France has a long and complex history with North Africa, from where the bulk of its Muslim immigrants originate, but one of the key problems is the physical and cultural isolation of immigrant communities far away from wealthier neighbourhoods.
"I think the terrorist attacks are the result of many years of a problem with integrating immigration in France," Psenny analyses. "The biggest problem with integration is that you can't deal with it in a few days or a few months, because this hasn't happened for 50 years. I don't think the state can resolve this quickly."
On the eve of the first anniversary of the attacks, music will fill the Bataclan concert hall once again for the first time in a year.
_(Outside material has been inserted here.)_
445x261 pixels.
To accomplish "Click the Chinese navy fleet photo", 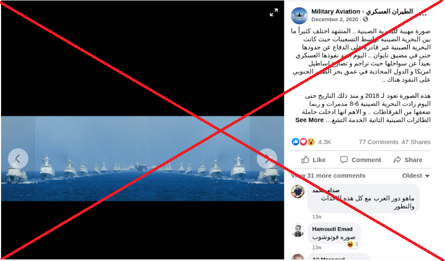I will tap(143, 158).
On Saturday, Sting will reopen the venue in a performance to "remember and honour those who lost their lives", and celebrate the "life and the music" that the Bataclan represents.
In an emotional announcement, the venue's director Jerome Langlet said he hoped the theatre can reclaim its role as one of the French capital's leading music venues — and not just remain a reminder of the tragedy.
"I think that the Bataclan reopening is a symbol that shows the world life is starting again in Paris," Psenny says. "Some are for and some are against it reopening. Personally I think we have to move forward and reopen the venue, and start again."